Cinq ans après l’apparition d’une mystérieuse maladie de peau ayant touché 1 300 pêcheurs sénégalais entre novembre 2020 et décembre 2021, des scientifiques ont apporté des éléments de réponse dans une étude publiée le 13 février dernier.
L’énigme a été résolue par un consortium scientifique international regroupant une quinzaine de laboratoires sénégalais, français, espagnols et singapouriens, bien que certaines questions demeurent en suspens.
Alors que le pays faisait face à la psychose engendrée par la pandémie de Covid-19, une affection cutanée inexpliquée est apparue en novembre 2020, touchant plusieurs dizaines de pêcheurs. Après cinq ans d’enquêtes et de recherches maritimes, l’origine de ces « dermatoses aiguës » a été identifiée : une microalgue marine produisant une biotoxine à des niveaux élevés. Ces conclusions, publiées dans la revue EMBO Molecular Medicine et consultées par Le Monde Afrique, ont permis d’éclaircir cette affaire.
Les premières investigations s’étaient orientées vers une contamination chimique, mais cette hypothèse a rapidement été écartée. Des nappes brunâtres observées au large de l’île de Gorée avaient suscité des soupçons, mais aucune anomalie significative n’a été détectée dans les eaux. Dans un pays où la pêche fait vivre 17 % de la population, l’inquiétude a conduit certains à renoncer temporairement à la consommation de poisson. « Des concentrations élevées de phtalates, issus de dérivés pétroliers, ont été relevées dans les filets de pêche, mais ces substances ne correspondaient pas aux symptômes observés », explique Patrice Brehmer de l’Institut de recherche pour le développement (IRD), interrogé par Le Monde Afrique.
Si cette mystérieuse affection cutanée semble disparaître en janvier 2021, elle refait surface un an plus tard dans la même région et à la même période, bien que son intensité diminue progressivement.
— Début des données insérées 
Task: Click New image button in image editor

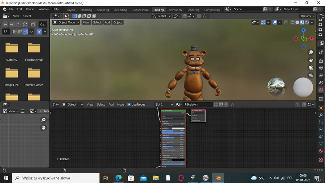Action: click(44, 111)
Au total, 1 300 pêcheurs sénégalais ont été affectés entre novembre 2020 et décembre 2021.
L’attention des scientifiques s’est alors portée sur la microalgue Vulcanodinium rugosum, soupçonnée d’être à l’origine de la maladie en raison d’un « faisceau de présomptions fiables ». Cependant, la manière dont ses toxines provoquent les lésions cutanées reste encore à élucider.
Des dermatologues de Toulouse ainsi que des chercheurs de Murcie, en Espagne, et de Singapour ont approfondi l’étude de cette microalgue en laboratoire. Leurs travaux ont révélé l’implication d’un capteur immunitaire, l’« inflammasome Nlrp1 », dans un mécanisme de défense déclenchant des symptômes sévères chez les pêcheurs.
Néanmoins, plusieurs questions restent sans réponse. Comment et pourquoi cette microalgue s’est-elle développée au large de Dakar et Conakry, alors qu’elle était auparavant observée principalement dans des baies comme celle de Cuba ? L’intensification du transport maritime, notamment la présence de bateaux de pêche chinois le long du littoral ouest-africain, a-t-elle joué un rôle dans cette prolifération ?
L’enquête scientifique, bien qu’ayant progressé, n’est pas encore totalement close.